Crystal mosaicity determined by a novel layer de-convolution Williamson-Hall method

The application of conventional Williamson–Hall (WH) plot analysis to crystals often results in broadening not proportional to the scattering length vector. Several reasons may influence the broadening such as composition or strain heterogeneities, wafer curvature, dislocation anisotropy and other defects. In this work, linearization of WH plots is achieved given the assumption that the total crystal size may be deconvoluted into a finite number of layers, each with a constant thickness, strain and mosaic spread. A novel linearization algorithm, the layer deconvolution WH (LdCWH) method, employs a finite number of pseudo-Voigt (PV) functions for each measurement.
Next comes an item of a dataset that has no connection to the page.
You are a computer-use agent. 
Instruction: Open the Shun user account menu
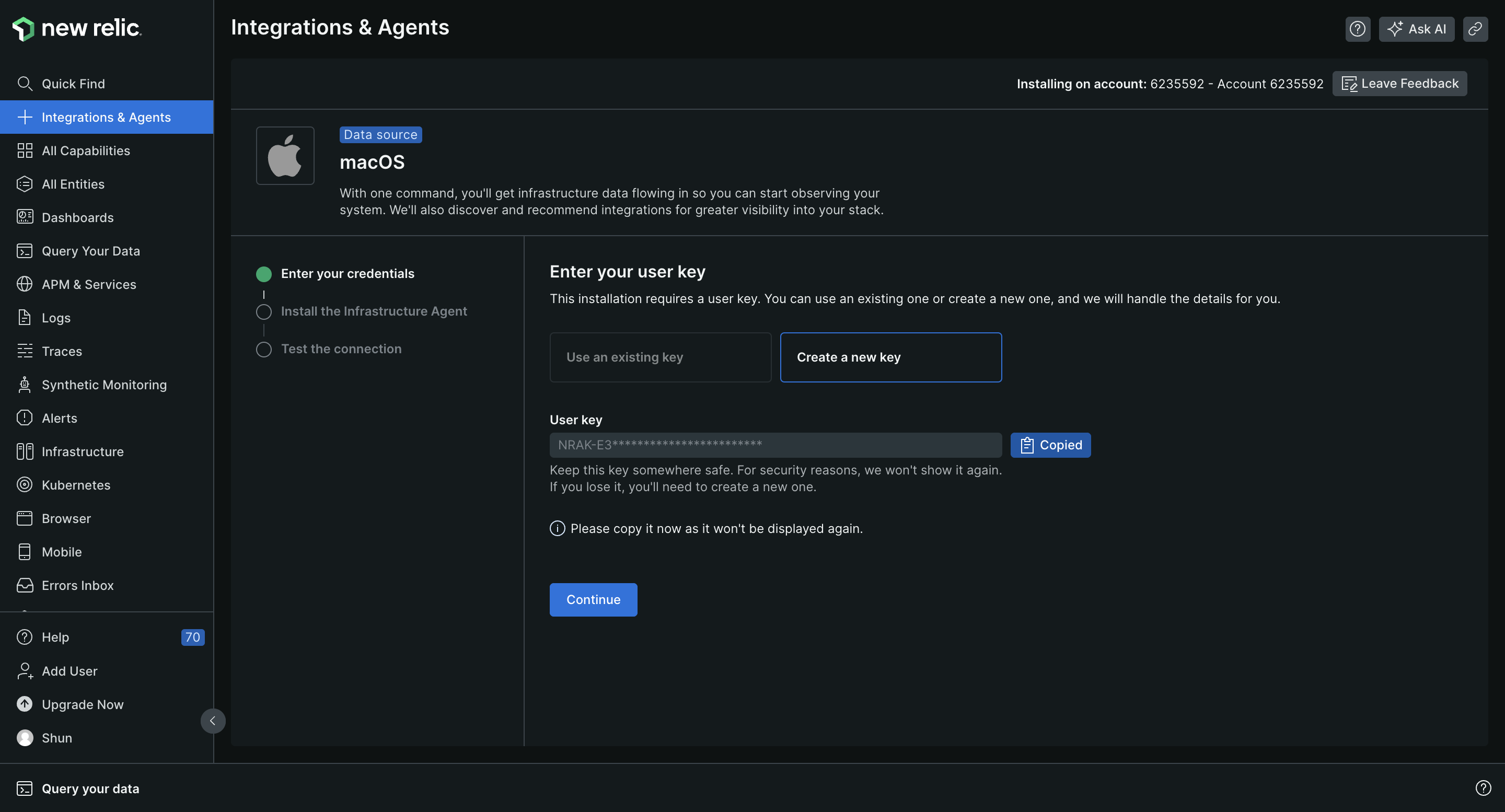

Afterwards, it searches for possible solutions by changing the PV coefficients until r2 of the conventional WH representation is above 0.999. The searching procedure consists in a combination of a genetic algorithm (GA) to generate randomly the PV coefficients within a specified range and a Marquardt–Levenberg algorithm to fit simultaneously the measured reflections using the PV coefficients as inputs. The possible solutions further allow estimating the upper and lower bounds of the mosaicity. Conventional WH plots and the implementation of the LdCWH are applied to a commercial AlGaN thick layer and to bulk α-MoO3 crystals and discussed. For the former, the lateral and perpendicular coherence lengths, tilt angle and heterogeneous strain derived are 616 ± 7 nm, 510 ± 10 nm, 0.069 ± 0.001° and 0.0345 ± 0.0002%, respectively, while for the latter, a vertical coherence length of 3883 ± 56 nm and heterogeneous strain of 0.0556 ± 0.0002% are found. The nature of peak broadening regarding integral breadth and full width at half-maximum is discussed.